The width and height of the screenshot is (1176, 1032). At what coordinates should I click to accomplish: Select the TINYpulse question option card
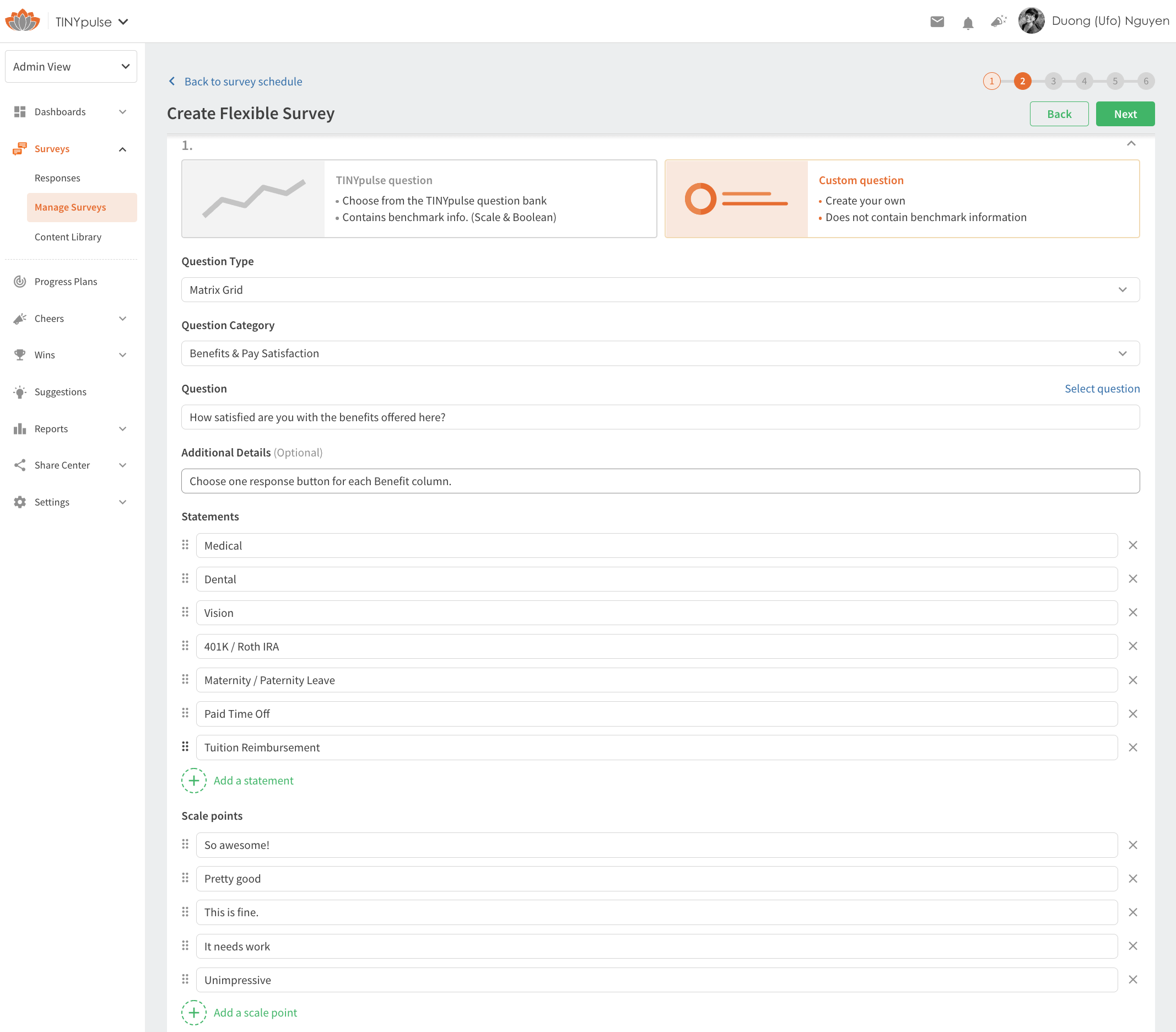pyautogui.click(x=419, y=198)
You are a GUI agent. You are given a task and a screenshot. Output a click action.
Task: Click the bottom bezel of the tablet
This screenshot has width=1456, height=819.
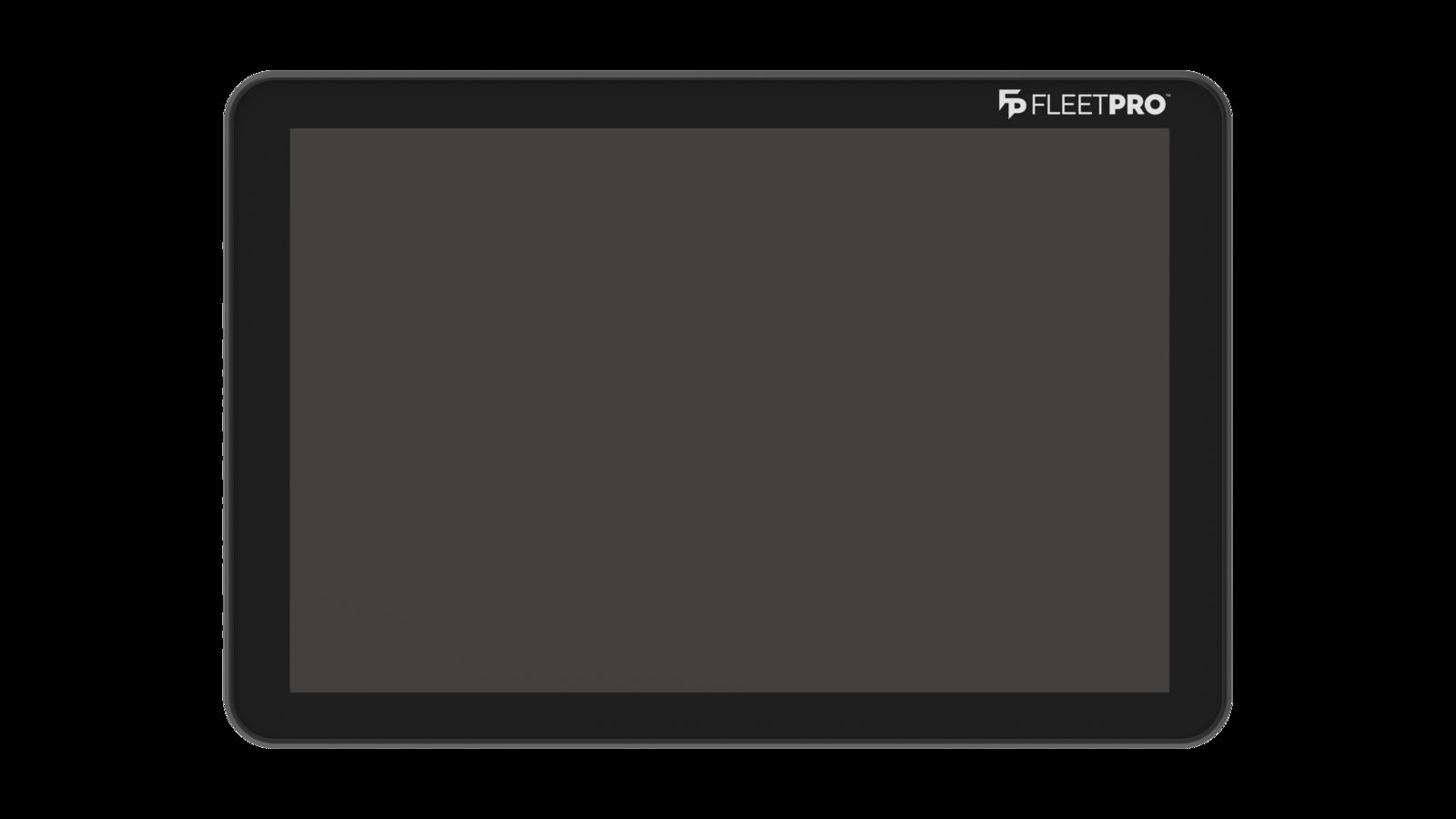[728, 718]
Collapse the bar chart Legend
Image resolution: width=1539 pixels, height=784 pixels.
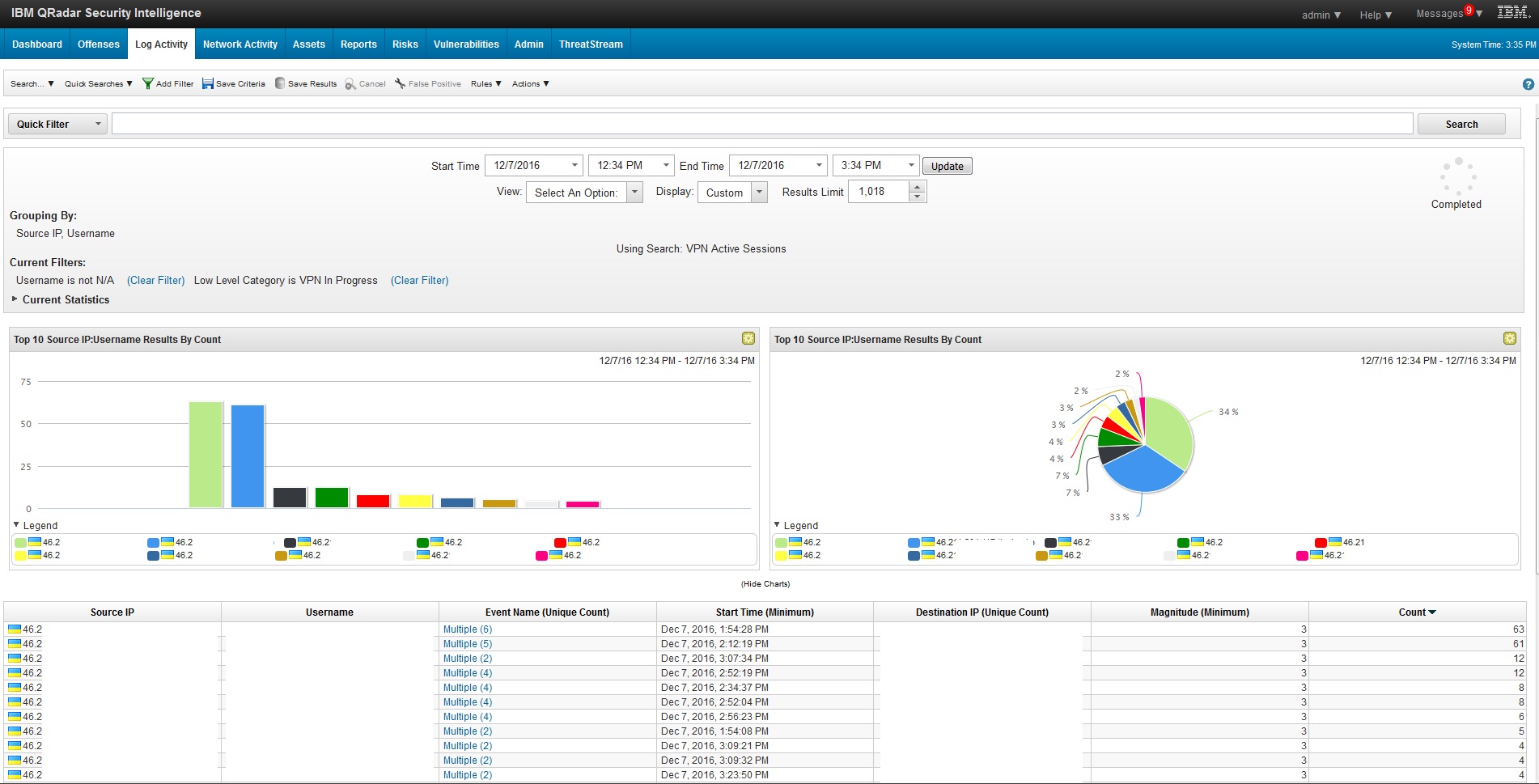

▬▬▬▬▬▬▬▬▬▬

#### TASK DESCRIPTION:
Copy out all the entries above and replace "screenshot" with "screen capture" everywhere it appears, changing nothing else. Leave the pictures out.

#### TASK ANSWER:
The width and height of the screen capture is (1176, 1032). At what coordinates should I click to accomplish: Select the TINYpulse question option card
pyautogui.click(x=419, y=198)
You are a GUI agent. You are given a task and a screen capture. Output a click action.
Task: Click the bottom bezel of the tablet
This screen capture has width=1456, height=819.
[728, 718]
Collapse the bar chart Legend
Image resolution: width=1539 pixels, height=784 pixels.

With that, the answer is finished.